Stunningly beautiful photography frames shots as if they are paintings, giving us a series striking images. The film starts with muted tones of color, almost sepia tone, and slowly fades to monochromatic images. Bits of color re-emerge as bits of humanity peek through the boy’s experience. Koltai also wanted to make the film as realistic as possible and built sets to recreate the locations, rather than use special effects. The cast and crew lived in these historically precise worlds, nearly as large as the real labor camps, during filming and the commitment to accuracy shows up in the images on screen.
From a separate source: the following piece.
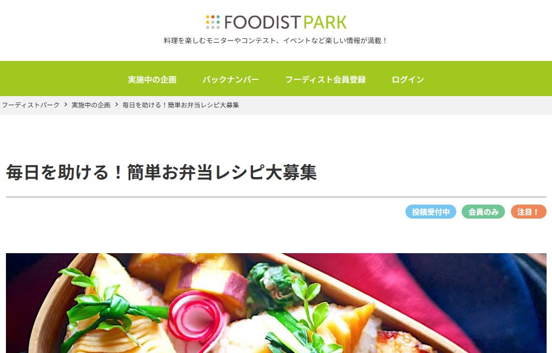Click the gray divider line under heading
Viewport: 552px width, 353px height.
pos(276,197)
The musical score not only evokes the time period but underscores the jaw dropping images, like gravely beautiful paintings unfurled across the screen. Acting in the film is as outstanding as the remarkable photography. Koltai demanded great sacrifice from his cast, including putting his young star on a medically-supervised starvation diet. Production of the film was halted midway due to an unexpected lack of funds but this actually worked to the film’s benefit. Young Marcell Nagy, who was going through puberty, returned to filming taller and more mature-looking. Since the film was shot largely in sequence, the young actor’s older and harder look worked for the character in his concentration camp ordeal and afterwards. His face goes from the open beauty of a child, to a more angular, adult face, and the young actor also grew several inches over filming. Young Marcell Nagy does a wonderful job, with much of the story told by the expressions on his face, as we see this boy change from the sunny, innocent good son to a darker, skeptical adult, who will forever be marked by his experience of coming of age in a concentration camp.
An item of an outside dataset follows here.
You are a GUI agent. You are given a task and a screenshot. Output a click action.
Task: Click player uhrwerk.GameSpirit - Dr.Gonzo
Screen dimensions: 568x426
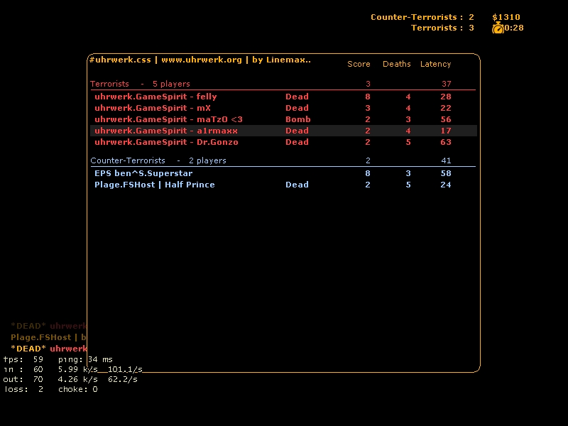tap(166, 142)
Finely crafted performances in supporting roles include Dimeny and English actor Daniel Craig, as an American sergeant Gyuri meets after the camp is liberated.
The film is full of small moments of irony and tragedy, made more powerful by the everyday approach. The carefully crafted dialogue, the subtly turned phrases and the powerful but beautiful images make this one of the best films about the Holocaust, a survivor’s tale like no other.